Benjamin Netanyahou a rappelé ensuite que l'armée israélienne “a fait plus pour minimiser les pertes civiles que n'importe quelle autre armée des temps modernes, surtout face à un ennemi qui cherche à utiliser les civils comme boucliers humains, comme le fait le Hamas”.
Et il a ajouté “”qu'Israël déploie des efforts énormes pour accroître l'aide humanitaire par terre, par mer et par air, et continuera à le faire”.
Enfin, il a dit : “Le Hamas doit être éliminé. Si le Hamas, une organisation terroriste engagée dans notre génocide, reste intact, il se regroupera et reconquerra la bande de Gaza et, comme il l'a promis, répétera le massacre encore et encore et encore”.
Puis ce fut au tour d’Olaf Scholz le chancelier allemand de parler, c’est déjà la troisième visite en Israël de son côté.
"Mon pays est aux côtés du peuple d'Israël. Dès le premier jour, notre message a été clair. Israël a le droit de se défendre contre la terreur du Hamas. Et tous les otages doivent être libérés. Ce crime cruel doit cesser maintenant. En tant que partenaire et ami d'Israël, j'ai fait part au Premier ministre de mes préoccupations quant à l'évolution de cette guerre."

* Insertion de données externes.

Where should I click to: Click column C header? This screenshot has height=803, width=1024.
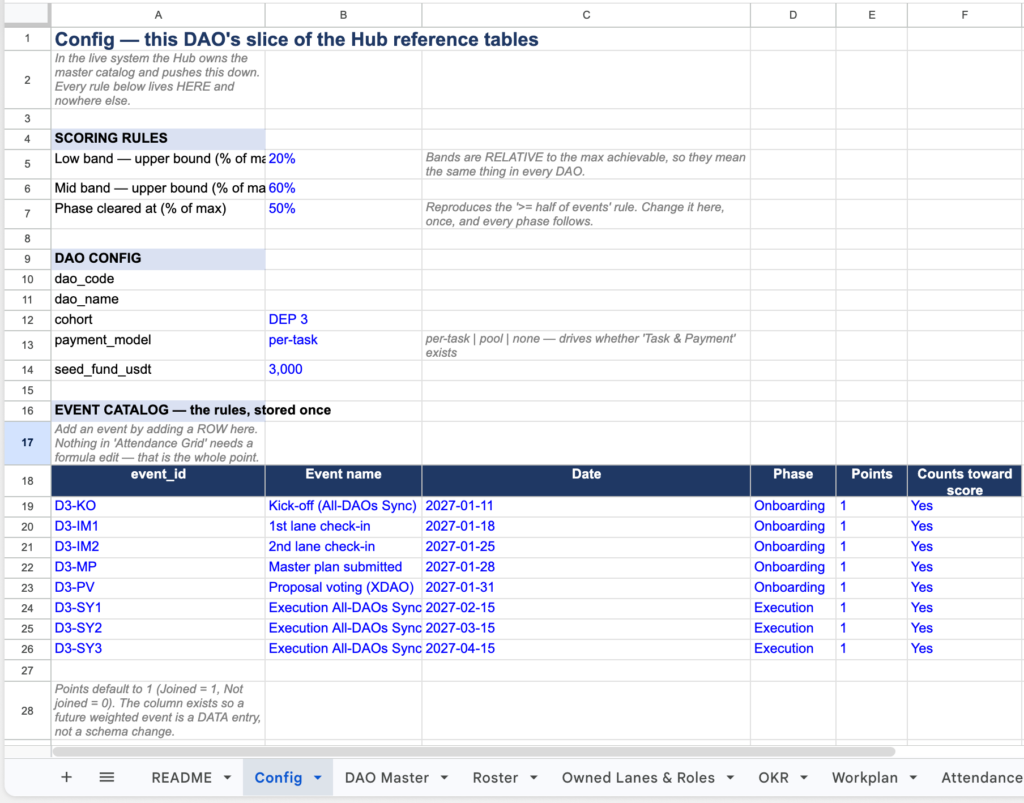coord(586,14)
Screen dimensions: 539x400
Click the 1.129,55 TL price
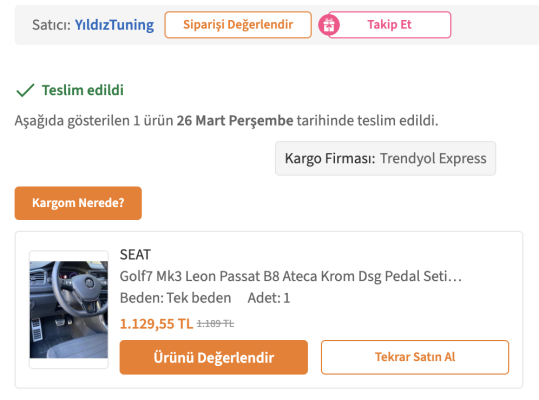pos(156,324)
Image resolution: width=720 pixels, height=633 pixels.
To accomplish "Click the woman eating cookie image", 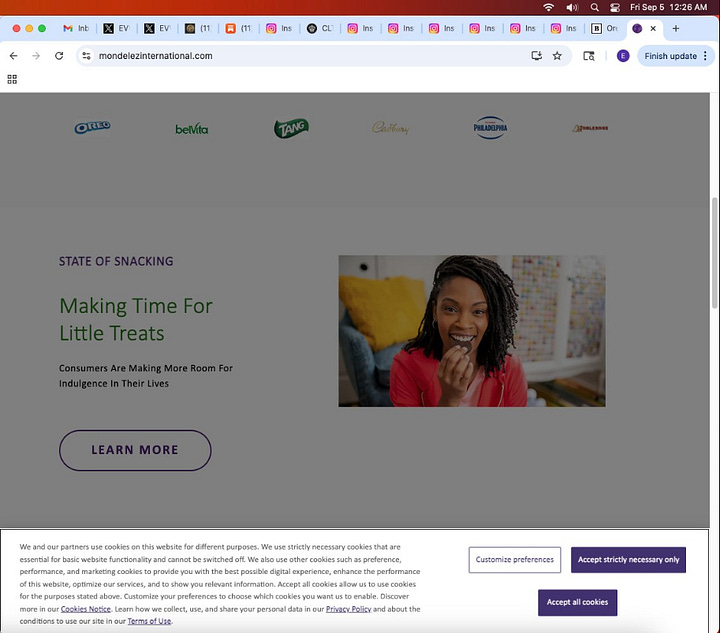I will (x=472, y=331).
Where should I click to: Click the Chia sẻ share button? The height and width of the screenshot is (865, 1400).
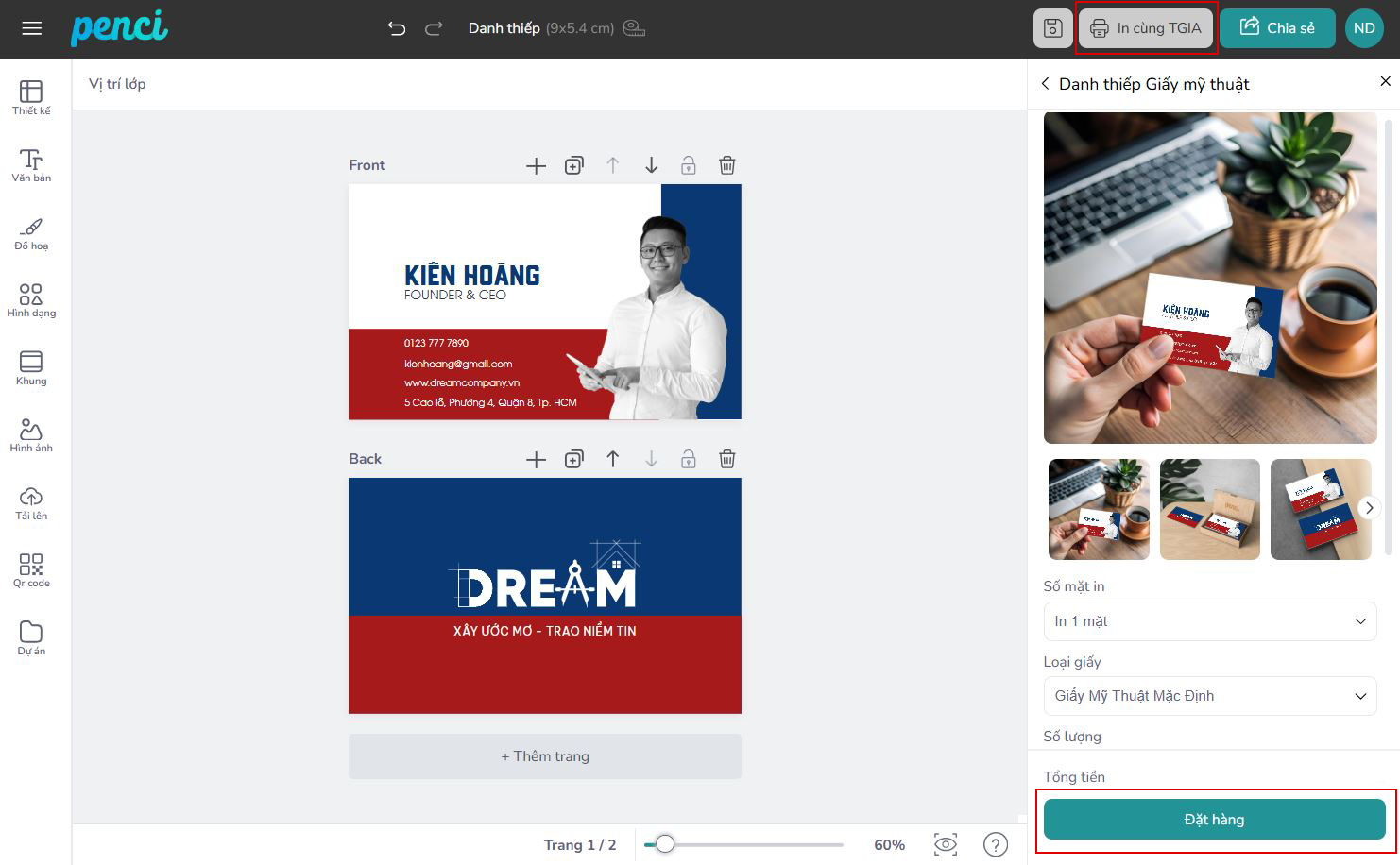pyautogui.click(x=1276, y=28)
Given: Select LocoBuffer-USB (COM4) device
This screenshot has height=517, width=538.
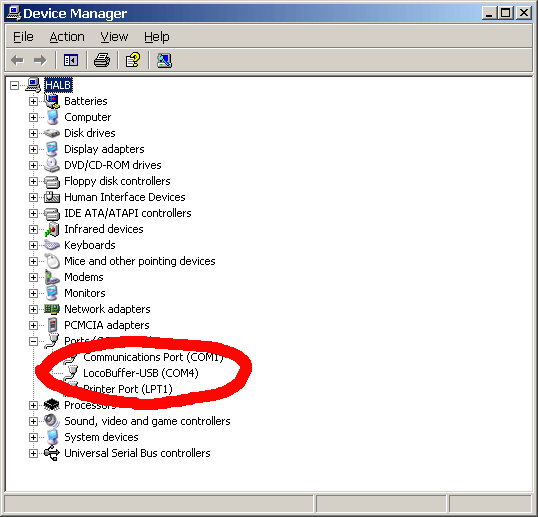Looking at the screenshot, I should tap(141, 373).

Il a ajouté : "Nous devons lutter contre le terrorisme contre Israël, mais nous avons besoin d'une solution au conflit qui sera positive aussi bien pour Israël, que pour les Palestiniens". "La bande de Gaza et la judée samarie appartiennent aux Palestiniens.
“Le nombre de victimes va augmenter, comment pouvons-nous protéger les civils à Rafah ?", a-t-il interrogé en soulignant que Berlin "ne pourra pas rester les bras croisés en regardant les Palestiniens mourir de faim". Ce sont les mots d’Olaf Scholz.